Public safety stop comes up short

Carl Folsom won in State v. McCaddon, No. 96,051 (Kan. App. June 13, 2008), reversing a Saline County DUI conviction. The COA held that the basis for concern when investigating an anonomyous tip regarding a domestic dispute was insufficient to justify a public safety stop:
Public safety stops fall under the police's community caretaking function, which expands beyond the police's role in investigating crime. Public safety stops are justified by the mobility of the automobile and the danger to the public. State v. Tucker, 19 Kan. App. 2d 920, 925, 878 P.2d 855 (1994). In analyzing the validity of a stop, the risks to the public that would occur if an immediate stop is not conducted must be weighed against the right of an individual to be free from such stops. "[W]here the danger to the public is clear, urgent, and immediate, the equation must be weighted in favor of protecting the public and removing the danger."

. . . .

In contrast to Tucker, where there was an immediate danger to the motoring public, the tip here raises no concern for other motorists and little concern for the driver of the Neon. The district court failed to consider the risk of harm involved if Huen had not immediately stopped the vehicle and had instead waited until more information was available. As stated in Tucker, the reliability of information provided by the tip must be considered in the totality of the circumstances, along with the risk of harm to the public. In this case, neither the amount of information provided by the tip nor the risk of harm to the public tips the scales in favor of a valid public safety stop. The caller did not say that anyone was injured. The officer did not observe any erratic driving that would indicate the driver of the vehicle might be injured. Huen testified he immediately pulled over the vehicle without observing it first to see if it appeared the driver was in distress. There was no testimony that traffic was heavy at the time, which might indicate a risk of danger to the public; also, the time at night would indicate that there probably was not heavy traffic posing a great risk to the public.
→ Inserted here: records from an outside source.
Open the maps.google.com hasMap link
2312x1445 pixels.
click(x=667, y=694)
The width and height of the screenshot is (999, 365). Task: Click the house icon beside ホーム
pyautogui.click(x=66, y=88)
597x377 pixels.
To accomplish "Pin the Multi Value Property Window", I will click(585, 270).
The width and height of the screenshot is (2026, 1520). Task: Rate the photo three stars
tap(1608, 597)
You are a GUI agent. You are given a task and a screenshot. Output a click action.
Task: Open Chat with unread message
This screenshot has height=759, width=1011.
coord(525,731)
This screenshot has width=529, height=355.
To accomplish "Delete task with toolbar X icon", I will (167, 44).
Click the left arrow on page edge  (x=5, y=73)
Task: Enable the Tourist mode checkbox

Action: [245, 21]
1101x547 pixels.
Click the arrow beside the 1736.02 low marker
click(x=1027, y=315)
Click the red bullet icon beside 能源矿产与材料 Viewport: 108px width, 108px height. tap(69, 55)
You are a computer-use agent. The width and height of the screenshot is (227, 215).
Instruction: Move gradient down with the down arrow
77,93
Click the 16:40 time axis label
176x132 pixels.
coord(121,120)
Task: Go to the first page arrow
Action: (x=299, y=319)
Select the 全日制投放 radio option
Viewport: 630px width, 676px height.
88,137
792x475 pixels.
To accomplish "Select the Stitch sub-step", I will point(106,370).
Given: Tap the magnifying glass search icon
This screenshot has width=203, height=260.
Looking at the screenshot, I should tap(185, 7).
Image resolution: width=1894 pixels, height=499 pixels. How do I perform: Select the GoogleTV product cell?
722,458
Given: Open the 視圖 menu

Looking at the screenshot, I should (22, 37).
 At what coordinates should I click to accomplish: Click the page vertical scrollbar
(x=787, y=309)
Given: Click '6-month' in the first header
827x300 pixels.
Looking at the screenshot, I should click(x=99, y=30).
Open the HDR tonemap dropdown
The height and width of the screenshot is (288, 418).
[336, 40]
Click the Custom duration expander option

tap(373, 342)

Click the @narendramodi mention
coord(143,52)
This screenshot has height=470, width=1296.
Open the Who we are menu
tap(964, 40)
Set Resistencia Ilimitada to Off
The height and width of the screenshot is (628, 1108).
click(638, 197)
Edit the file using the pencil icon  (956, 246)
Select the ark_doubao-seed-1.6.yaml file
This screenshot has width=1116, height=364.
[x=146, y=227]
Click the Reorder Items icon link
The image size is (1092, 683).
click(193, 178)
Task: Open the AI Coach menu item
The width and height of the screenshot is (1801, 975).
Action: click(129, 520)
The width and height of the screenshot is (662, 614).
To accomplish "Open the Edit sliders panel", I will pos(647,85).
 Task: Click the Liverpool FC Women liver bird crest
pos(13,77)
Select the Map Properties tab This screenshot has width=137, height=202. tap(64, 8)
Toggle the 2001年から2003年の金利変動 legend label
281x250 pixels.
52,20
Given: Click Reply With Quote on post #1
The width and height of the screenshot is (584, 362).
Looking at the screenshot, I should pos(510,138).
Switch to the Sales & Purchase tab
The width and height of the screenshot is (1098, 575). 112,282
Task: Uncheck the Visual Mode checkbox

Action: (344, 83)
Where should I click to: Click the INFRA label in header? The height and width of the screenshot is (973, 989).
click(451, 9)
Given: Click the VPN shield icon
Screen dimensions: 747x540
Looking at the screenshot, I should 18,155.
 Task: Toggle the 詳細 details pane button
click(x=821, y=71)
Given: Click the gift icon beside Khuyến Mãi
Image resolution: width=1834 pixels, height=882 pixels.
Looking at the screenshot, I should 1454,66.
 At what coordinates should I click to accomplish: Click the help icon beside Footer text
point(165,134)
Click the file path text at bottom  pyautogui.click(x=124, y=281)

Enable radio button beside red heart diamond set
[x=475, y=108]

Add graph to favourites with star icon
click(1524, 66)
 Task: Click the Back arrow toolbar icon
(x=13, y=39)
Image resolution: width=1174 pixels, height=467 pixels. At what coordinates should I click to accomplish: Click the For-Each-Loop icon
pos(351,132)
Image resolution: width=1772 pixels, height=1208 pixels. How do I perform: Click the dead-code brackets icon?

Further, Officer Huen did not state that the caller actually saw or heard the argument. On cross-examination Huen stated that the caller "reported hearing a male and a female arguing out in the yard"; the caller never stated there were any injuries or that anyone was harmed in the disturbance. Huen testified that the fact that the caller said someone was going to the hospital was his only indication that someone was injured.

Following up, the information provided by the anonymous caller was only partially verified by Huen before he made the stop. When Huen arrived at the location, he did not see anyone in a yard, and he did not speak to anyone regarding a disturbance. While he was at the location looking for the disturbance, he saw a car matching the description travel through an intersection within half a block of him. However, Huen did not verify that the driver was a male before initiating the stop. McCaddon argues that because Huen did not see the vehicle until approximately 10 minutes had passed since the caller stated the vehicle was leaving for the hospital, Huen should have assumed the vehicle would have been more than half a block away. The hospital was approximately 4 blocks from the location of the alleged disturbance. It was late at night, but Huen did not testify about the amount of traffic in the area at the time.

Finally, it does not appear that Officer Huen stopped McCaddon's vehicle primarily for public safety reasons. Huen's first reason for stopping the vehicle was to investigate the disturbance call.
Here is coverage on FourthAmendment.com.

[Update: the state attempted to file a PR, but it was not delivered to the clerk's office until a day after the 30-day deadline, making it late. As a result, the KSC refused to accept the PR and the mandate issued on August 6, 2008].